= Your task =
Copy every line of the following data that includes the string "GIOCHI".

= Data items =

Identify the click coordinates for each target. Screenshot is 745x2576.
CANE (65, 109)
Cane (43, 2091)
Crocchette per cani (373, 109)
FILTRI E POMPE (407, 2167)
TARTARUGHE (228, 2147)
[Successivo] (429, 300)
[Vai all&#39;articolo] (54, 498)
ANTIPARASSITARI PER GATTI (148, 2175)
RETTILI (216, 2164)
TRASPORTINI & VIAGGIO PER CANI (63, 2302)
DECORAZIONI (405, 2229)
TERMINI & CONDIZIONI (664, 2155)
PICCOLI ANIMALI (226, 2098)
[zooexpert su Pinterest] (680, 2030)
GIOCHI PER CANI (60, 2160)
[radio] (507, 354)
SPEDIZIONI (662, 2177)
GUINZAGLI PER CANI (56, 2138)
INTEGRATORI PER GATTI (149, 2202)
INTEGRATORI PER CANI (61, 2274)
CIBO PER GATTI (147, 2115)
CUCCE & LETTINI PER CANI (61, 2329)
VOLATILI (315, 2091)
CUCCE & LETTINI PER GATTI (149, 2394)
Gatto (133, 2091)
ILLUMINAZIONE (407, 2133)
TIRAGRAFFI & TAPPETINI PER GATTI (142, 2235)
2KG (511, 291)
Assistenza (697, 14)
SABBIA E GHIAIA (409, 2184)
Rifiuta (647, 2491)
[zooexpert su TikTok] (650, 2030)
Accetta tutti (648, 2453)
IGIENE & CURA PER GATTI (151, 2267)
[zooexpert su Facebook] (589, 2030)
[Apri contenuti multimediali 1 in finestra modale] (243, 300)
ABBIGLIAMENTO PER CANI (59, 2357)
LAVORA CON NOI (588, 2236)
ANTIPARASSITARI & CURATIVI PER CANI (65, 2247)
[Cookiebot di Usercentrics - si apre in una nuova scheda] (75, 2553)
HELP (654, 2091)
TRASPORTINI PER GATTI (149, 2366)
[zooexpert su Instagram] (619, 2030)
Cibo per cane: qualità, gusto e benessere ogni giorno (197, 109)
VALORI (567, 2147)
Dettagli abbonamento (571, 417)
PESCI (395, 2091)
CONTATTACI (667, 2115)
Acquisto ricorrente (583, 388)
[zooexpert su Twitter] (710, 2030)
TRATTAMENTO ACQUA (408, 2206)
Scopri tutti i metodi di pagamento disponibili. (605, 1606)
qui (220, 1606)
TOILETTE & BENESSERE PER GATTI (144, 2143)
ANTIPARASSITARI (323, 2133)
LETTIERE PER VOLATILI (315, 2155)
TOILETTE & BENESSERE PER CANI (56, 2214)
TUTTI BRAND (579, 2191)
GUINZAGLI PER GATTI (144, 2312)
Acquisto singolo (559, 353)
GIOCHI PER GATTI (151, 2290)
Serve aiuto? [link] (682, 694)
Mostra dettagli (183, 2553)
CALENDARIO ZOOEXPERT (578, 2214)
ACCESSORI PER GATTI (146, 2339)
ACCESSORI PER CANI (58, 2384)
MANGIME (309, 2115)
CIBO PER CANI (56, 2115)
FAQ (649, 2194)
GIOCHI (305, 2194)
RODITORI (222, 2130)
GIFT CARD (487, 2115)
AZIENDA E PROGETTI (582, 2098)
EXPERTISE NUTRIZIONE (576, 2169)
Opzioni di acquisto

= Answer for the task =
GIOCHI PER CANI (60, 2160)
GIOCHI PER GATTI (151, 2290)
GIOCHI (305, 2194)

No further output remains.